Now the rest would soon disappear, with Whitechapel Charlie aiding in to her other addictions and giving her a drink the second she took a seat at the bar. Know-how since Millie’s tab was instructed to always be open in case of her arrival. With a few beers, a bottle of whiskey, sometimes bourbon if she felt up to it. It would have been a party, but alas, she had only shown up for one thing, and one thing only.

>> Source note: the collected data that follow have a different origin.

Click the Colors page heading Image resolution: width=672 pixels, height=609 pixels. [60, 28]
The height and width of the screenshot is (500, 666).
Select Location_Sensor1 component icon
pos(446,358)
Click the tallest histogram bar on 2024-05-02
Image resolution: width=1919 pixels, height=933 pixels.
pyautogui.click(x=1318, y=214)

“I’m sorry for not dropping by earlier,” Millie said, trying to brush off the idea that it had been a fair amount of time since she had last seen Magnolia ruling upon that stage. With a voice reminiscent of velvet, silk, fabric Millie had only dreamed about in her most dazed states.

Magnolia had grown a bit distant as the years split, but she was still the same tempered, flattering woman Millie had grown to appreciate. “Hancock mentioned you had come back.”

“For only a few days.”

_ Lies _ . She was leaving as soon as she felt it was clear. Magnolia would have chopped her head clean off if she didn’t have at least the decency to give an apology for her most recent disappearance. Magnolia loved hearing Millie’s comments on the songs, sometimes even helping her write the pieces to rhyme or to follow a specific tune. Now, she’d have to coat in a farewell too, somewhere in the mess of explanations and half-wit comments.

“I understand, you’ve come to be a busy woman these past few years. Say, how about a drink for old times?”

Millie eyed her beer, her legs thumping underneath the table in rapid, anxious movements. “Why not?”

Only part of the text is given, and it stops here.